I agree with other people who said that you might be underestimating your competition. I just evaluated a batch of 10-15 of these yesterday, and the vast majority of the students I evaluated had a 3.7+ unweighted GPA and a long list of varsity sports, community service, musical, and leadership activities at their high schools. (I’m not kidding - almost every single one of them played sports, played an instrument, volunteered somewhere and was on the e-board of 2-3 clubs.) You’ll be surprised to know that those kids are a dime a dozen - no disrespect to the hard work that got you there, it’s just that there are tons of other kids who have it.

When I’m reviewing scholarship applications once a kid hits a certain threshold of academic achievement I turn to other things. Distinguishing between the 3.8 and the 4.0, or the valedictorian and the kid ranked #7 in the class, is like splitting hairs - especially when you’re comparing across schools. For example, I had some applicants from some disadvantaged urban high schools and some applicants from some elite private schools. If one is the valedictorian and one is #5 in their class, how on earth do I compare them? What if one of them goes to a high school that doesn’t rank?

So yes, there’s a certain level of academic achievement you need to hit, but for me at least once you get to the 3.6-3.7+ threshold other things become more important. That’s why scholarships require essays. Some of the scholarships I review for require financial need to be evaluated, and so we take that into account when comparing applicants to each other. Others have a specific purpose - like encouraging passion for a specific field or helping a specific demographic get better access to opportunities. And even if the scholarship is merit based, absolutely a 3.76 student with a more interesting story/cohesive application may get the scholarship over a kid with a 4.0 and a boring essay. And I’ve seen essays that were excellently written in terms of mechanics and structure, but told me nothing about the student themselves or intimated nothing to me about their passions, interests, personality, dreams, goals, etc. And sometimes I’ve seen financial need essays that, astonishingly, say nothing about the applicants’ actual financial need.

I think the number one thing to remember when you are putting together a scholarship application is reviewers are humans, too. They WANT to give the money, but they want to give the money to whoever they think “deserves” it the most. You have to tell a compelling story that fits with the goals of whatever organization is giving out the scholarship for.
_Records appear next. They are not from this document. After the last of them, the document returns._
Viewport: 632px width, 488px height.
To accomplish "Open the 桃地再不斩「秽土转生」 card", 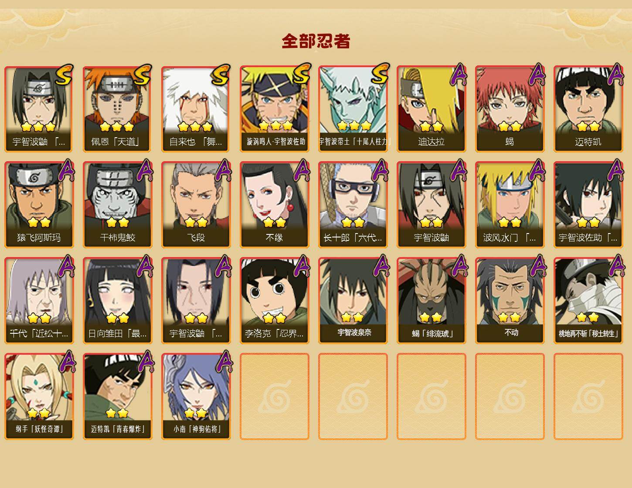I will click(588, 301).
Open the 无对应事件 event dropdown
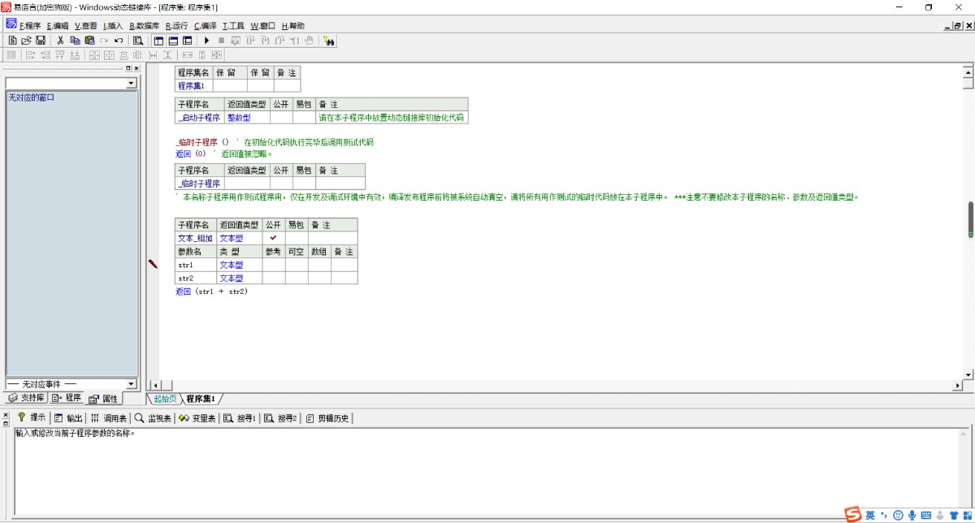 131,383
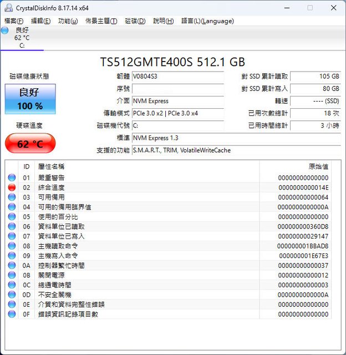Select the C: drive tab showing 62 °C

22,38
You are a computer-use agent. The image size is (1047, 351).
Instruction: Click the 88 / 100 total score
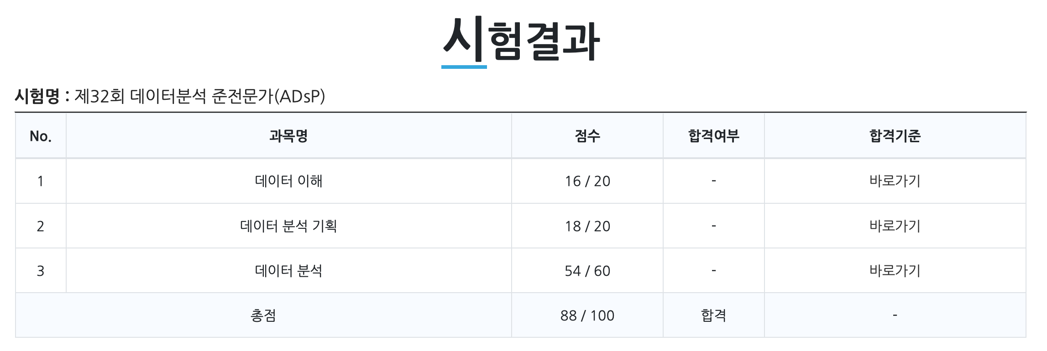[587, 315]
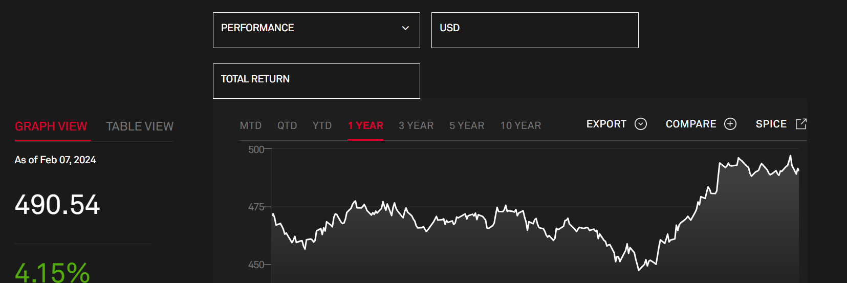Screen dimensions: 847x283
Task: Click the index value 490.54
Action: [57, 205]
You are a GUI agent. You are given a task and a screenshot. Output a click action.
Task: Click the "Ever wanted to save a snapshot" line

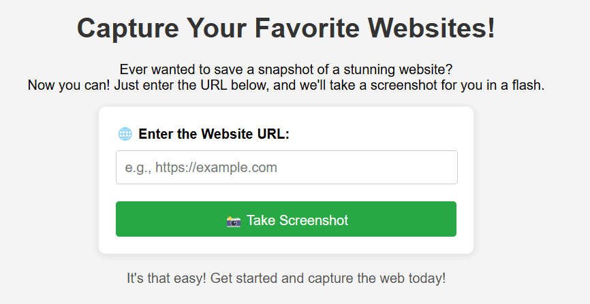(286, 69)
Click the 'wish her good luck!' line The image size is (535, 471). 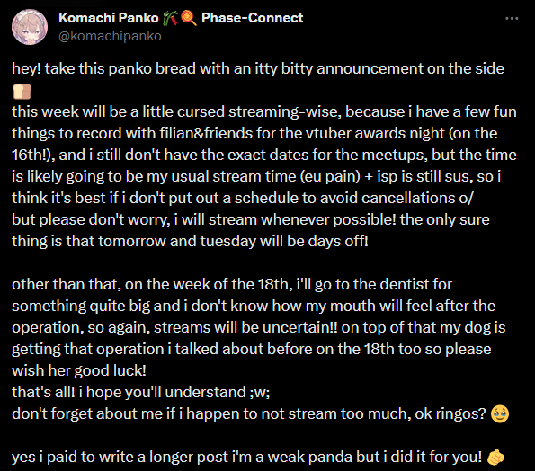tap(79, 370)
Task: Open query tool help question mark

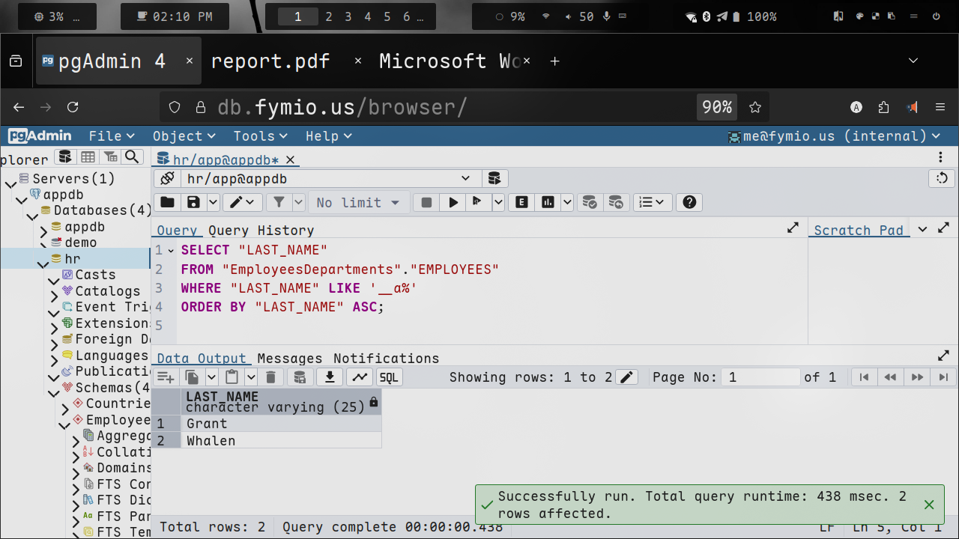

We have never had a problem with a kid attending a school which “penalizes” outside money. Mainly because the individual awards are small; we are not trying to reach the kids who can brag that they “stacked” more money than they can use and woe is me, I’m in a higher tax bracket because I won so much outside money ask me how I did it; and the kids we fund are usually needy enough so that one phone call to financial aid is all it takes from one of our board members to make the problem go away.

If we handed the money to the parent via a social worker and said “this is for a winter coat and an Amtrak ticket for Joe’s Freshman year of college” that would work also- and we’ve done that.

Financial aid officers are human. No matter what the “policy” is (and I fully understand the college trying to maximize their limited aid dollars by defunding the kids who end up with the big outside scholarships) they also don’t want to penalize a needy kid who can barely scrape together the funds to show up on campus in August. So we make a phone call.